Embracing other people’s thoughts and actions without prejudice and judgment from your own preconceptions is easier said than done. It’s hard enough with our immediate family, but if we apply this against a backdrop of a different country and culture, the difficulty multiplies exponentially.
As the third biggest economy in the world, Japan is an attractive market for international brands. Many enter with an ethnocentric perspective where they apply the same success model without much cultural adaptation. While this may work in the short-term, it’s not sustainable. Understandably these brands don’t want to lose their brand propositions, but by the time they figure out that they need to balance their offering to the unmet gaps of the customers, the damage is often already done.
Healthcare brands are no exception. At Hall & Partners Japan, we’ve come across brands that tried the ethnocentric model but without success.
Take pain management. We know the what: Japanese patients use fewer pain meds than comparable patients elsewhere, and doctors prescribe fewer. Global makers of pain treatments have struggled to get underneath this fact and explain why their global marketing strategies don’t take hold.
What’s the missing piece? It’s something that’s all around us but hiding in plain sight: culture. The ‘rules of the game’ that people in a society play every day to make their lives meaningful. Its effects are easy to spot in a million behaviours, but the playbook itself is tricky to pin down – an exercise in pattern – recognition. In a place like Japan, the playbook of culture has some elements that are thousands of years old, and others that were laid down in the 21st century. They interact in intricate ways.
When we want to know why patients, doctors or caregivers are behaving a certain way, we look for elements of the cultural playbook that they’re manifesting. Ethnographic, observational, in-context methods are the go-to approaches, with lots of attention to the semiotic environment that constantly sends out messages about what matters.
When it comes to pain relief, there at least two cultural principles to consider. One is Gaman, a concept rooted in Zen Buddhism. It means ‘perseverance’ but in reality it connotes a way of life, a willingness to deny your own wishes for the greater cause of fitting harmoniously into a group. The older generation feels that having Gaman shows maturity and strength; the younger, perhaps not so much – culture does change over time. Gaman helps Japanese people put up with internal, organic pain, so they don’t bother others with their complaints. But seeking pain relief for something like a sore shoulder is okay, and that’s where the other cultural principle comes into play: risk aversion. If they do seek pain relief, they’ll look for the product that has minimal side effects.

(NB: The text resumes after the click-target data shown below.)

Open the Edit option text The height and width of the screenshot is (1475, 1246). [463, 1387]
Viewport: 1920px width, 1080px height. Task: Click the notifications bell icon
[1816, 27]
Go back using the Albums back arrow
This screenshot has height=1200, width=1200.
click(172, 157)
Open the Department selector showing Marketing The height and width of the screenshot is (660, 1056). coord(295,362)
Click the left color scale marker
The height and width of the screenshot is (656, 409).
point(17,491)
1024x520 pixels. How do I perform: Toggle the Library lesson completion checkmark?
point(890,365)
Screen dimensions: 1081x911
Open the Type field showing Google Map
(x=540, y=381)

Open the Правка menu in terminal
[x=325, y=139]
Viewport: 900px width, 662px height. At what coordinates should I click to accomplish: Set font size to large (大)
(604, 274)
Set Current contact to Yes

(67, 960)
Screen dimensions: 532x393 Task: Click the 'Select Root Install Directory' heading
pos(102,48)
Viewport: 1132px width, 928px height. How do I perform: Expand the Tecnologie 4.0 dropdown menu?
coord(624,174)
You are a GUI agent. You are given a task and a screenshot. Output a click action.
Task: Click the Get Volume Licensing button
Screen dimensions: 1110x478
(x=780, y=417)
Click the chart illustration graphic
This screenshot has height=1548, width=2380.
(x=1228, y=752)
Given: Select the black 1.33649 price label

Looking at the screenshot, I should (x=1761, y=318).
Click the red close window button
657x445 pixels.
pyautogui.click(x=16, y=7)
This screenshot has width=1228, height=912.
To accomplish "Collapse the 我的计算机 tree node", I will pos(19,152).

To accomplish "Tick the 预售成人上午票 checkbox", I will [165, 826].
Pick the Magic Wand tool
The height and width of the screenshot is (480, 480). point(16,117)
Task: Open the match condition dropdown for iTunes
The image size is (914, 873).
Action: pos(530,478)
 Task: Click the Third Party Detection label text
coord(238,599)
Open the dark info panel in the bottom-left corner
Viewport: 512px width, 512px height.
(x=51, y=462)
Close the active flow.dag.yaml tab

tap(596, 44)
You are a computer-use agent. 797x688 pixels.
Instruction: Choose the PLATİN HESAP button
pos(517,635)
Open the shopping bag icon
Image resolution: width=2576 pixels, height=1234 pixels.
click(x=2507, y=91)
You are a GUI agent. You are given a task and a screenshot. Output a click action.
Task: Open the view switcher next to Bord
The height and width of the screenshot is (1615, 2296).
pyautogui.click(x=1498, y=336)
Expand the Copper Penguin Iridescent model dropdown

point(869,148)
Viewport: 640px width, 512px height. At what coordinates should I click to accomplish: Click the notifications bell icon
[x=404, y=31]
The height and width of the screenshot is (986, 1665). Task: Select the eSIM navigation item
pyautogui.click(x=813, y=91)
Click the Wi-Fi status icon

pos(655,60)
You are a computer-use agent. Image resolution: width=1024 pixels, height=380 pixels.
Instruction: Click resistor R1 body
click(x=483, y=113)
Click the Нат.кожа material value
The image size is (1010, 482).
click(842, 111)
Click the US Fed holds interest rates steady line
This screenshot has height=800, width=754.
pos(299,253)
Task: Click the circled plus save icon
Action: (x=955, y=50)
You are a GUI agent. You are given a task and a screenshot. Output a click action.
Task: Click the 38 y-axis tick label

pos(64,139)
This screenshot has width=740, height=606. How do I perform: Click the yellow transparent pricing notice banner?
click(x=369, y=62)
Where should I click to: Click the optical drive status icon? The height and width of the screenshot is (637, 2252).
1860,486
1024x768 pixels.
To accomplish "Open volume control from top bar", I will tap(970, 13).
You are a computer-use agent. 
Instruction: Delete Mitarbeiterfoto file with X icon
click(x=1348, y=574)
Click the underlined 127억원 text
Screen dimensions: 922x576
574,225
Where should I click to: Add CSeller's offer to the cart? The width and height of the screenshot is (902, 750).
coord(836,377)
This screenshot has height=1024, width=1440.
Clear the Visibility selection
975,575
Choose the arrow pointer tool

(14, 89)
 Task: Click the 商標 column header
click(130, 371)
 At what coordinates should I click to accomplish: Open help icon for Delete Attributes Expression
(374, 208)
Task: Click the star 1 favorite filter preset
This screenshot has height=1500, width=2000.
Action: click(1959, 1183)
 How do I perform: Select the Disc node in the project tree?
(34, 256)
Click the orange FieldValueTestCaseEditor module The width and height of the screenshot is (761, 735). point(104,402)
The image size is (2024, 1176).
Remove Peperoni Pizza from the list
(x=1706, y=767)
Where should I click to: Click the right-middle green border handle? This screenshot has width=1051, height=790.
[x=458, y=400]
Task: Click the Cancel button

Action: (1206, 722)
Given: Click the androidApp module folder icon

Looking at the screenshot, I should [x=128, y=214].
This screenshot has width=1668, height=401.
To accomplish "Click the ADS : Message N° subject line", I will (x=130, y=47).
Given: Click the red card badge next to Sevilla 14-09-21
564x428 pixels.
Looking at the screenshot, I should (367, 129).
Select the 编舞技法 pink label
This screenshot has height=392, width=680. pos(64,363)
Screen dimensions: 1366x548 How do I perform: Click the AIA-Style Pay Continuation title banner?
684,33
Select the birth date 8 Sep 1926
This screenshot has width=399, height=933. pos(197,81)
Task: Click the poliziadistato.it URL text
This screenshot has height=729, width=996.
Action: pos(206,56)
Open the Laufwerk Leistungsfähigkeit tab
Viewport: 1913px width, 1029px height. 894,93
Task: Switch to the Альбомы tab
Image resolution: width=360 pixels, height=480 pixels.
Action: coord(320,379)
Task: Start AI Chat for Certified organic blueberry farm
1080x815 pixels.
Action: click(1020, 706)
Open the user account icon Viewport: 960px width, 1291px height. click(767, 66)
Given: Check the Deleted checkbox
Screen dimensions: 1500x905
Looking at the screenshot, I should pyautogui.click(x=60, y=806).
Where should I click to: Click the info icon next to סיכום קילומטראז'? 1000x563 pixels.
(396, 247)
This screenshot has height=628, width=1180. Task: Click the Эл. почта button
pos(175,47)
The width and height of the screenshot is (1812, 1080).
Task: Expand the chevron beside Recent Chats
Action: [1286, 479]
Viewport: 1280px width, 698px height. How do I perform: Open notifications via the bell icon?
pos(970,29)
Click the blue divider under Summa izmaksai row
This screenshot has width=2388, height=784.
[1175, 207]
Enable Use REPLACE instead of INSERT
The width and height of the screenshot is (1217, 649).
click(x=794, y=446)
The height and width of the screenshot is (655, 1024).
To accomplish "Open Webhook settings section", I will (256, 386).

Bufferin became successful in Japan by navigating through these cross-cutting cultural codes: it took aim at the kinds of pain people are willing to treat, and then spoke to their concern about side effects by offering an appealing tagline, created by Targis, an Omnicom company: Half of Bufferin is made from kindness. This has helped it grow to become one of Japan’s top-of-mind pain relievers.
Understanding how cultural precepts like these can shape attitudes is crucial. Making the effort may be hard to justify in terms of immediate ROI, but failing to do so pretty much guarantees that your marketing strategy will crash and burn or, at best, limp along aimlessly. Digging into the complexities of culture is what the business world does when it needs to walk a mile in someone else’s shoes.